Aspiration reflexes (AspRs) manifesting as reflex spasmodic inspirations and their effects on motor pattern of tracheobronchial cough and reflex apnea were studied on 22 spontaneously breathing pentobarbitone-anesthetized cats. AspRs induced during cough inspiration enhanced peak inspiratory (P<0.01) and expiratory (P<0.02) esophageal pressures, amplitudes of diaphragm (P<0.01) and abdominal muscles (P<0.05) EMG activity, and prolonged the entire expiratory period (P<0.01) and total cycle duration (P<0.05) of cough. Transient inhibitions and splits of cough expiration frequently occurred with AspR within active cough expiratory period; however, cough spatiotemporal characteristics were not altered significantly. Sub-threshold nasopharyngeal stimulation failing to provoke AspR had no significant effects on coughing. Hering-Breuer inflation apnea was moderately prolonged by AspRs (20%; P<0.05), unlike the apnea produced by continual mechanical laryngeal stimulation. AspRs are inducible during tested behaviors interacting with their motor pattern. Central mechanisms involving pulmonary stretch receptor stimulation is suggested for modulation of cough and inflation apnea by AspR.

Excitability and rhythmicity of tracheobronchial cough is altered by aspiration reflex in cats.

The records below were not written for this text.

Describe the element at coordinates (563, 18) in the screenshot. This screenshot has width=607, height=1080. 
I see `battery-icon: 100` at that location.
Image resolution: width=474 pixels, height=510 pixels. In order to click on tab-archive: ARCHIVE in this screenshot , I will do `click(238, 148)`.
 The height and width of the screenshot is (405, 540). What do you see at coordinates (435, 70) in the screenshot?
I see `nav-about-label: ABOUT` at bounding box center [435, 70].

Effects of nasopharyngeal stimulation on excitability and rhythmicity of mechanically induced tracheobronchial cough were examined on 18 pentobarbitone anesthetized cats. After the 17.2+/-2.4 aspiration reflexes (AspRs), tracheobronchial stimulation evoked lower number of coughs (P<0.05) with longer latency to the diaphragm activation (P<0.02), compared to control. AspRs induced within "inter-cough" periods (motor quiescence between individual coughs; 3.3 AspRs per period) reduced cough number by 50% (P<0.01), shortened cough-related abdominal activity (P<0.02), prolonged inter-cough period (P<0.02), and the total cough cycle duration (P<0.05). Cough efforts occurred irregularly with very variable "inter-cough" distances and total cough cycle durations. The subthreshold nasopharyngeal stimulation (failing to evoke AspR) did not affect rhythmic coughing. AspRs induced during persisting post-stimulation coughs did not significantly reduce their number. Excitability and rhythmicity of mechanically induced tracheobronchial cough can be reduced by AspRs, but not by subthreshold nasopharyngeal stimulation. The suppressive effect of spasmodic inspirations on chronic cough is suggested.

Influence of microinjections of D,L-homocysteic acid into the Botzinger complex area on the cough reflex in the cat.

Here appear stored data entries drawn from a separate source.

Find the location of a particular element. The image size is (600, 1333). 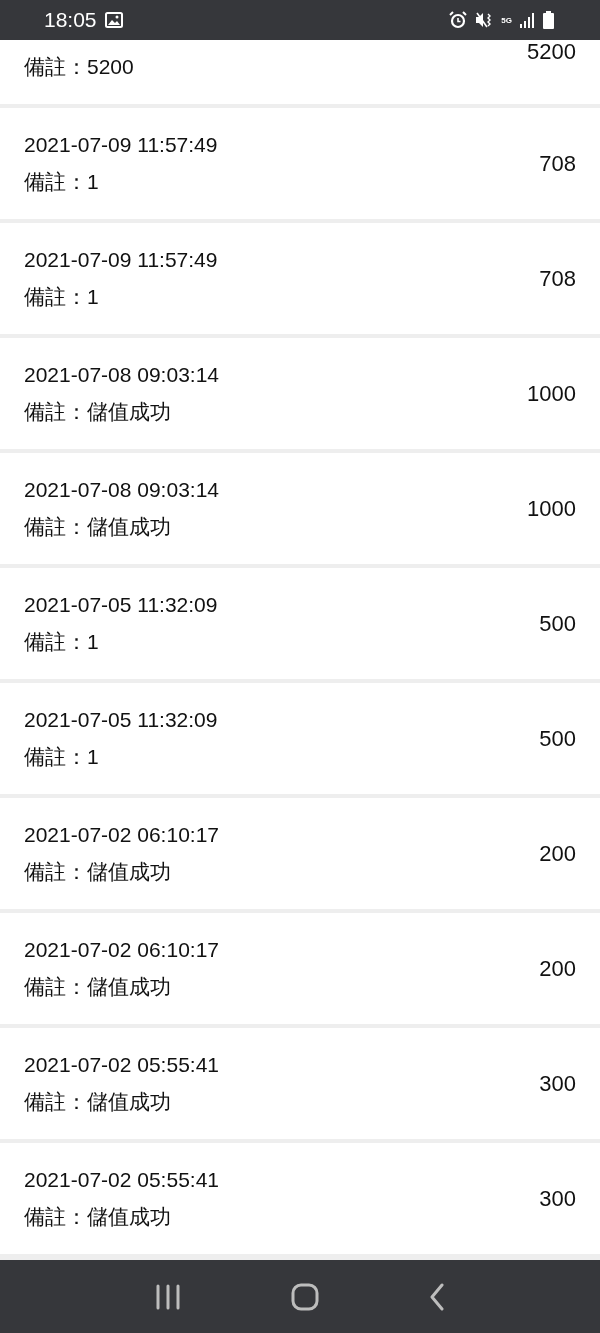

image-icon is located at coordinates (114, 20).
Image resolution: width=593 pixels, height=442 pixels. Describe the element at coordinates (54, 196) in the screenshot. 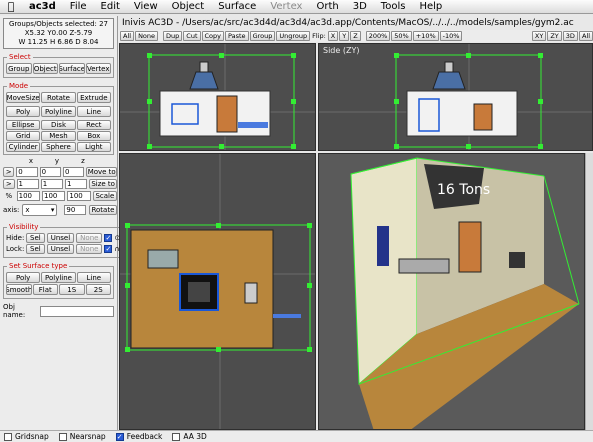

I see `scale-y-field: 100` at that location.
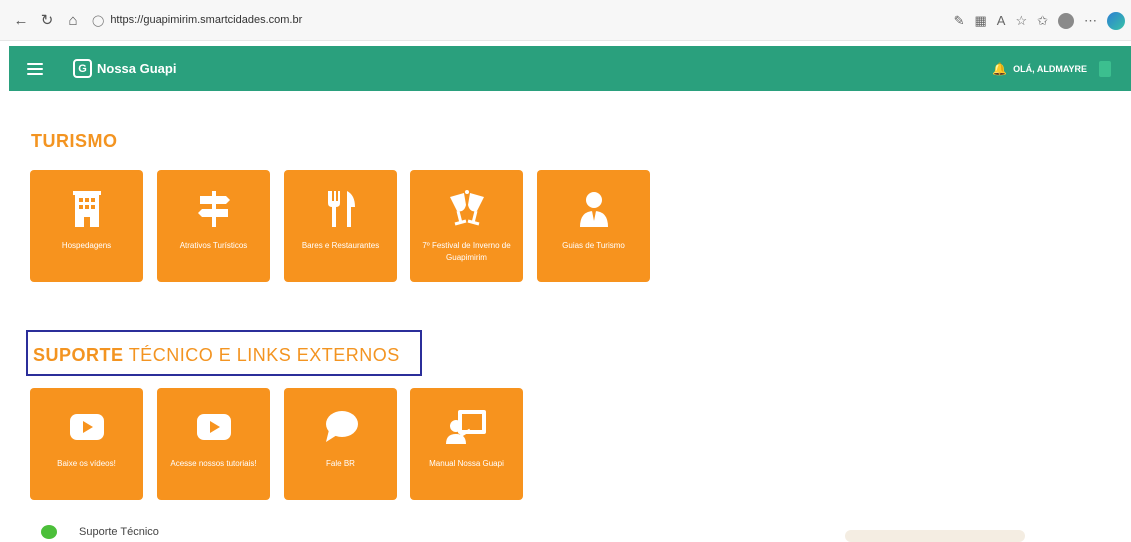  I want to click on tile-baixe-videos: Baixe os vídeos!, so click(86, 444).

Microinjections of D,L-homocysteic acid (DLH) were used to test the hypothesis that neuronal activation within the Botzinger complex area can modify the spatiotemporal characteristics of the cough reflex in 17 spontaneously breathing pentobarbitone anesthetized cats. DLH (50 mM, 1.25-1.75 nmol, 9 cats) reduced the number (P<0.01) of coughs and expiratory amplitude of abdominal electromyographic activity (P<0.01), and also esophageal pressure (P<0.001) during mechanically induced tracheobronchial cough. The duration of cough abdominal activity was shortened by 48% (P<0.05). DLH microinjections also temporarily reduced the respiratory rate (P<0.01) and increased the mean arterial blood pressure (P<0.001), baseline of esophageal pressure (P<0.01), and end tidal CO(2) concentrations (P<0.01). Lower doses of DLH (0.27-0.35 nmol, 7 cats) or vehicle (25-35 nl, 8 cats) induced few alterations in cardiorespiratory or cough characteristics. The results support predominantly inhibitory effects of neurons in the region of the Bötzinger complex on cough abdominal activity and cough number.